• **What is required**:
Take each line of the records below that contains the string "will" and copy it.

==== Data excerpts

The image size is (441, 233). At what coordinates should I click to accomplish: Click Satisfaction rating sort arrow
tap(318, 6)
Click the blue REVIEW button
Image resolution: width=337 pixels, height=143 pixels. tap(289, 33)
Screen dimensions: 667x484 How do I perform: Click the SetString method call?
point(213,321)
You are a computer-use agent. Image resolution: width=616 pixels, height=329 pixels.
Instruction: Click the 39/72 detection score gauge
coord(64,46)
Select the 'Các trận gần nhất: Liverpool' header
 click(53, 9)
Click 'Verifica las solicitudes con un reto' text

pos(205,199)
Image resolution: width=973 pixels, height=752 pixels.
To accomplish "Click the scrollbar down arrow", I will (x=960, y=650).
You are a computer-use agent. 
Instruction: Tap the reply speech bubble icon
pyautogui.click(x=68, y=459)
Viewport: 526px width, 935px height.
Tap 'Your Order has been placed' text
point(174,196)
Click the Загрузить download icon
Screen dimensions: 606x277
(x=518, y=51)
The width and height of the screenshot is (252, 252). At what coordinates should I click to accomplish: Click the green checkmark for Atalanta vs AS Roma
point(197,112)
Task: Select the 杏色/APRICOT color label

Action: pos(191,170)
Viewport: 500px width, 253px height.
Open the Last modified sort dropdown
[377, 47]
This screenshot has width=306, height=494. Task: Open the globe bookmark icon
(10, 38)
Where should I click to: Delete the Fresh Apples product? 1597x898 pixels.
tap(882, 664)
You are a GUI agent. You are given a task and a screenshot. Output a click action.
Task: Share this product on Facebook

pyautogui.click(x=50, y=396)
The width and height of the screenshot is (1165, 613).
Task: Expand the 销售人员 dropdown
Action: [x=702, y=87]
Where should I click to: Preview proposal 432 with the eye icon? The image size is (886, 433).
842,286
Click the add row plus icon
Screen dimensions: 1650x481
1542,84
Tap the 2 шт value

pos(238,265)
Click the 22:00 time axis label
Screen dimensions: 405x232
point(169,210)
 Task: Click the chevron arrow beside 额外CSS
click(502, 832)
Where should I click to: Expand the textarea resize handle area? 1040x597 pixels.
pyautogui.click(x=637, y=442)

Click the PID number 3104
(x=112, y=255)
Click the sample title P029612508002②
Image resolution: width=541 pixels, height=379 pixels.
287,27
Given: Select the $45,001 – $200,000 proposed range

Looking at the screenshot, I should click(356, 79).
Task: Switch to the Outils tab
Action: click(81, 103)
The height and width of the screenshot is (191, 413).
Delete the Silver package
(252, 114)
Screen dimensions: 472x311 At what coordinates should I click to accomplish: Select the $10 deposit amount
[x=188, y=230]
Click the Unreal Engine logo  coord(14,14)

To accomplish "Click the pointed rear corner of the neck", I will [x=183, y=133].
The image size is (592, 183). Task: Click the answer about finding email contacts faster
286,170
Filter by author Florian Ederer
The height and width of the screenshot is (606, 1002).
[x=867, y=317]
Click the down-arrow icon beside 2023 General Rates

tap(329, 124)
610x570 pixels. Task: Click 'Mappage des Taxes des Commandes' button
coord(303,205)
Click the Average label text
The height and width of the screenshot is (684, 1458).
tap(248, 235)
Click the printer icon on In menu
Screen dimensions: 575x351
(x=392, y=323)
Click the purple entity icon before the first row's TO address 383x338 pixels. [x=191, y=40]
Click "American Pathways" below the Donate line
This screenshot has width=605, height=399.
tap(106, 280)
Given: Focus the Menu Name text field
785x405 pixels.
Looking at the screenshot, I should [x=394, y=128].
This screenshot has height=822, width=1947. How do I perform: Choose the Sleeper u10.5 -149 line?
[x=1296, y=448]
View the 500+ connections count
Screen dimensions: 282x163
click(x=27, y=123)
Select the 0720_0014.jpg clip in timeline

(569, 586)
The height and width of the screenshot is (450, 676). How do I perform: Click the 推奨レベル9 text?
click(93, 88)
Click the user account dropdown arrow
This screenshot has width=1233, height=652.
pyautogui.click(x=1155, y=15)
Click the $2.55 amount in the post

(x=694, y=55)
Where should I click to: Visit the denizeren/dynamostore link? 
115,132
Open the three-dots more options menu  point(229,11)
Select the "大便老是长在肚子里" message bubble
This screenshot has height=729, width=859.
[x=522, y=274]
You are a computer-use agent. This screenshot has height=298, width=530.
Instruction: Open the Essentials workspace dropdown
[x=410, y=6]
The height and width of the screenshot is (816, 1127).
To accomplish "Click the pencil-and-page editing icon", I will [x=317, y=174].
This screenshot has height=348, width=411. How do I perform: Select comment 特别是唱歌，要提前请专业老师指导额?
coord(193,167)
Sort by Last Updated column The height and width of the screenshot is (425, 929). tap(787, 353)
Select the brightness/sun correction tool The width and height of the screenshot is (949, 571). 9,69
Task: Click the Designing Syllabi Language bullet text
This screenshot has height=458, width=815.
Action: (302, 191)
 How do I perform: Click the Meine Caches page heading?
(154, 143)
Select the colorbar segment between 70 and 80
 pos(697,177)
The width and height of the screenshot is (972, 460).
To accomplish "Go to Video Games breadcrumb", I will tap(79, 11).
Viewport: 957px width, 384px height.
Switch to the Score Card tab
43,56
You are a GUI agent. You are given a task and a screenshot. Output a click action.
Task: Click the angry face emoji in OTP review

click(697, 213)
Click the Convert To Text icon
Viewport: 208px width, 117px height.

========

• **Written solution**:
To accomplish "Click the scrollbar down arrow", I will (x=960, y=650).
To accomplish "Click the pointed rear corner of the neck", I will [x=183, y=133].
To accomplish "Click the pencil-and-page editing icon", I will [x=317, y=174].
To accomplish "Go to Video Games breadcrumb", I will tap(79, 11).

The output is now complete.